Seat rotation (座席転換 / zaseki tenkan): Shinkansen seats can be reversed — the seatback pivots to face either direction, allowing groups of 2 or 4 to arrange face-to-face seating. The lever at the base of the seat performs this rotation.

The Ekiben Culture

Ekiben (駅弁 / "station bento") — boxed lunches sold at Shinkansen stations and aboard trains — is one of Japan's most developed food retail categories. The best ekiben represent regional culinary identity in compact form: buying the specific bento associated with your departure city or your destination is a specific Shinkansen ritual.

The platform vendors: Some Shinkansen stations (particularly older stations on the Tokaido line) maintain platform vendors who walk alongside the stopped train during brief station stops, selling ekiben through open windows — a practice now rare but still occasionally encountered.

The most famous ekiben:

Ikaho Onigirimeshi (碓氷峠の峠の釜めし): The釜めし-style bento served in a ceramic pot from the Yokokawa area — perhaps Japan's most famous ekiben, originally associated with the now-defunct Shinetsu Line mountain station but sold at various Shinkansen stations.

Makunouchi bento (幕の内弁当): The standard compartmentalized bento with rice, protein, pickles, and vegetables — available at every major Shinkansen station in regional variations.

Hakata Mentaiko Bento (博多明太子弁当): Fukuoka-specific spicy cod roe bento — the most regionally characteristic food available for Kyushu-bound Shinkansen passengers.

Onboard Behavior Norms

The silence: Shinkansen etiquette parallels regular train etiquette with specific additions:

Phone calls are avoided (step between cars if you must call)

Reclining seats with consideration of rear passengers

Keeping food smell to a minimum where possible (strongly flavored food is frowned upon in packed carriages)

The beer purchase: Purchasing a beer from the onboard vending cart — and opening it — is entirely normal on longer Shinkansen journeys. The beer trolley (ビールカート) attendant passing through the car is a Shinkansen institution.

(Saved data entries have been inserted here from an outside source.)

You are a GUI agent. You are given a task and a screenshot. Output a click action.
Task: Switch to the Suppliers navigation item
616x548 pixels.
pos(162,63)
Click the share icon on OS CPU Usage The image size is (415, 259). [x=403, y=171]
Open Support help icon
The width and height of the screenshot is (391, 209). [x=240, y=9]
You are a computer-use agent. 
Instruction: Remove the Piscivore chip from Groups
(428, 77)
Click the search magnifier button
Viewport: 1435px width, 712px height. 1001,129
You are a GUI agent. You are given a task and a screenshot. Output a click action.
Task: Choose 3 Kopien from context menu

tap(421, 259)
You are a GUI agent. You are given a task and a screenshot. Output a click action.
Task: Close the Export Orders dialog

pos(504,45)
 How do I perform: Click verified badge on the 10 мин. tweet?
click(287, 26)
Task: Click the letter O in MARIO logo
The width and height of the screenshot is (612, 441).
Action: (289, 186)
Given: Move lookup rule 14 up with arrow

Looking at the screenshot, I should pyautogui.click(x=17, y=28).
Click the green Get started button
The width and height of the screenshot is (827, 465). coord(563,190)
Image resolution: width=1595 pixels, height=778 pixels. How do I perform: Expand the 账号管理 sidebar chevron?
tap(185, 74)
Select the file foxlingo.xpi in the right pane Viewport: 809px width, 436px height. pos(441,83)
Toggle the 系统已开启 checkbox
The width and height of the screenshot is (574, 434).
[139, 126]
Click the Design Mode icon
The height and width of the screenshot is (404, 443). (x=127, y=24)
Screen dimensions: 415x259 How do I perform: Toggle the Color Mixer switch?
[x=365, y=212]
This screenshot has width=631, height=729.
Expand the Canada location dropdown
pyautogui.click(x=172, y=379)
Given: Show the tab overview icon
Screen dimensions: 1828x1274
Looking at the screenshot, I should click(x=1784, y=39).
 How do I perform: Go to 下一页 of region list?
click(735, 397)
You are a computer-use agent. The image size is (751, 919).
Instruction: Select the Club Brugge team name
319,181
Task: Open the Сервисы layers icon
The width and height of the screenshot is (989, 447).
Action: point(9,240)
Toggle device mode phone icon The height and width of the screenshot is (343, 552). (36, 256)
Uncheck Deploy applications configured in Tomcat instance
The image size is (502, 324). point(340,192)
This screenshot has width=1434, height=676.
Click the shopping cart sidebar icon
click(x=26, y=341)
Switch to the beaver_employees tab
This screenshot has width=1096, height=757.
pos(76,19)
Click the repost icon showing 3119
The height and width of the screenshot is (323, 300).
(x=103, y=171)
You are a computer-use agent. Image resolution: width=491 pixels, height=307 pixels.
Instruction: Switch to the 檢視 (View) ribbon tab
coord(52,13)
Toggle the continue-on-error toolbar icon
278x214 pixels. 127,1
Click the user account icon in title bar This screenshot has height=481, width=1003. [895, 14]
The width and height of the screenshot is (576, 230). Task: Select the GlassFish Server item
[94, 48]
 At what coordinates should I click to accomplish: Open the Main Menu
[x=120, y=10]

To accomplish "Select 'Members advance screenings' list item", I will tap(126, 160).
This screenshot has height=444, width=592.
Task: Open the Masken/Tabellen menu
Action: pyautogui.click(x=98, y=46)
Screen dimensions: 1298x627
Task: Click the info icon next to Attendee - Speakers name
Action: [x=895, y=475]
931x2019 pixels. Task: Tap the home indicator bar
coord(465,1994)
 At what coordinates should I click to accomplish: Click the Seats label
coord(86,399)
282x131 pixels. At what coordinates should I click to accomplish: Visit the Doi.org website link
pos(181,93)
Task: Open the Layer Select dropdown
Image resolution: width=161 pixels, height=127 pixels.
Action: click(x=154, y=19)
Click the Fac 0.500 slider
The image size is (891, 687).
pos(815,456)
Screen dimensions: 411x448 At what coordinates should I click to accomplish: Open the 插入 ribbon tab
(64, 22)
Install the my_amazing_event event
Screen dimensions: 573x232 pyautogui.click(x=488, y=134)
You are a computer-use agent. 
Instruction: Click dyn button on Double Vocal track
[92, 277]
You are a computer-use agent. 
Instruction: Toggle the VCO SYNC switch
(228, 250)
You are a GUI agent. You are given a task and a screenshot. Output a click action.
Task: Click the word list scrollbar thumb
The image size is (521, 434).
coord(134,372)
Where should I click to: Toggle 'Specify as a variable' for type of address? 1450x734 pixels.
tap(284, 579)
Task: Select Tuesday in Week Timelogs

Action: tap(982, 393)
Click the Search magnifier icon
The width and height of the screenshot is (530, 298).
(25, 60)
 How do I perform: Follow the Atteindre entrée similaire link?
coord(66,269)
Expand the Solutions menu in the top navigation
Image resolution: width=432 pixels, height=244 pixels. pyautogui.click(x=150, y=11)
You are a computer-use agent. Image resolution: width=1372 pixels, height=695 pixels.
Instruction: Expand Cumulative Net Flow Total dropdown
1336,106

The nap: Falling asleep on the Shinkansen is so common that the cars have specific quiet periods. The snoring, when it occurs, is tolerated within the general Japanese public transport tolerance framework.

The Cleaning Crew

One of the Shinkansen's most celebrated operational details is the 7-minute cleaning (7分間清掃) performed at Tokyo Station by the Tessei (テッセイ) cleaning team between arrival and departure:

A 22-member crew boards the train the moment it arrives at the terminus, flips seat headrests, collects garbage, wipes trays, turns seats for directional operation, and completes the full train-length cleaning in 7 minutes — choreographed to the second, because the Shinkansen departs on schedule regardless of cleaning completion. The Tessei team's performance has been filmed, studied internationally as an operations management case study, and treated with the reverence of skilled craft.